A hemorrhagic metalloproteinase, named BaH4, was isolated from the venom of the snake Bothrops asper by a combination of ion-exchange chromatography on DEAE-Sepharose and gel filtration on Sephacryl S-200. BaH4 is a 69 kDa protein with a pI of 5.3. It was recognized by antibodies raised against hemorrhagic metalloproteinase BaH1 isolated from B. asper venom, with a reaction of partial immunologic identity. BaH4 shows proteolytic activity on biotinylated casein, hide powder azure and fibrin, although having lower activity than crude B. asper venom and metalloproteinase BaP1 isolated from the same venom.
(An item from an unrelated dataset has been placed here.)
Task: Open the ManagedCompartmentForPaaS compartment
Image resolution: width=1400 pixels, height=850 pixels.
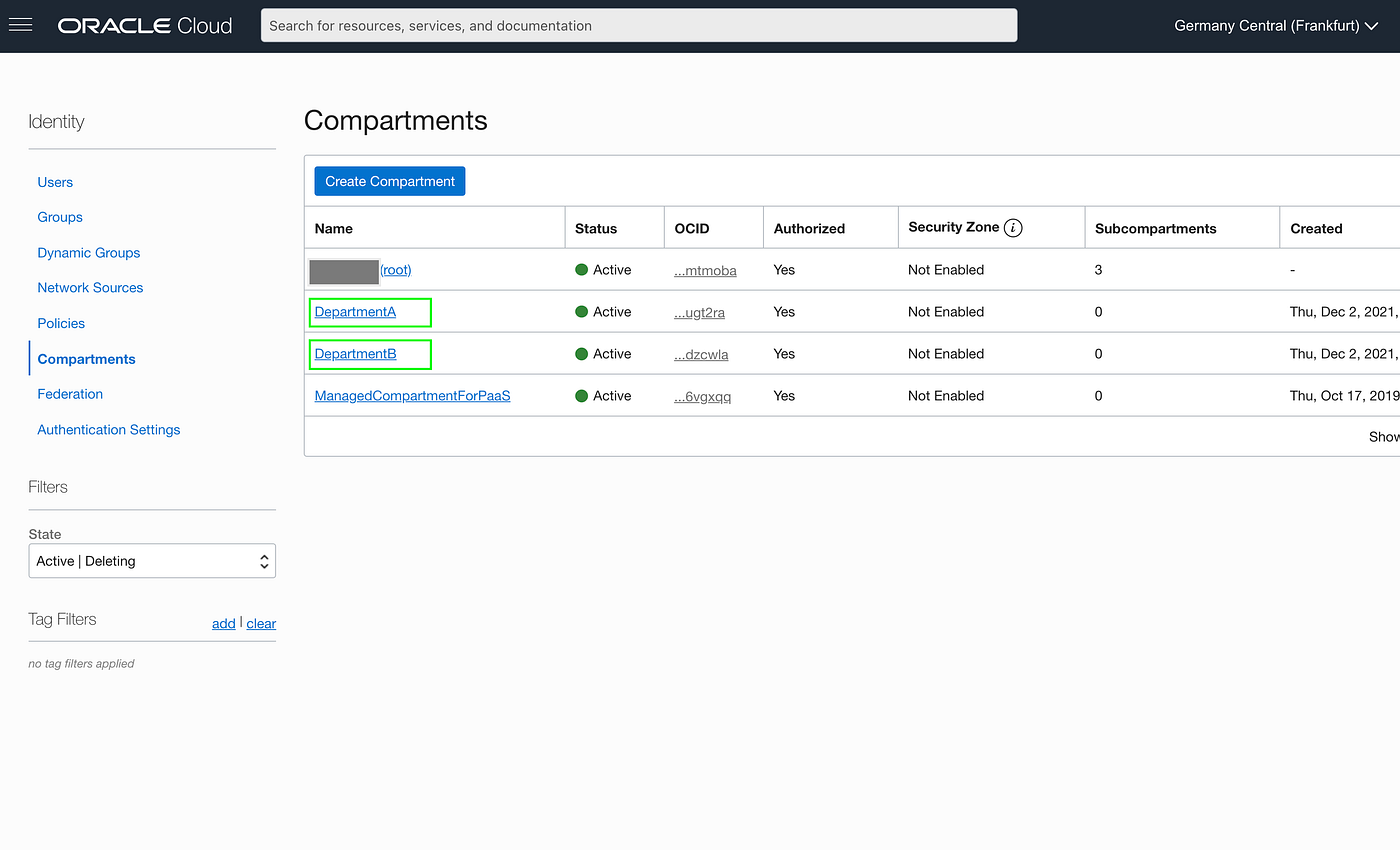Action: (412, 395)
BaH4 hydrolyzed fibronectin, laminin and type IV collagen in vitro, albeit at a relatively high enzyme:substrate ratio. Proteolytic activity was inhibited by chelating agents and 2-mercaptoethanol, but not by soybean trypsin inhibitor. Prominent hemorrhage developed in gastrocnemius and cremaster muscles after administration of BaH4. Moreover, it induced lethality in mice after intravenous injection, with an LD 50 of 0.37 μg/g. Histological observations showed conspicuous pulmonary hemorrhage when the enzyme was injected intravenously. BaH4 is a hemorrhagic metalloproteinase which may play a relevant role in local and systemic bleeding characteristic of B. asper envenomations.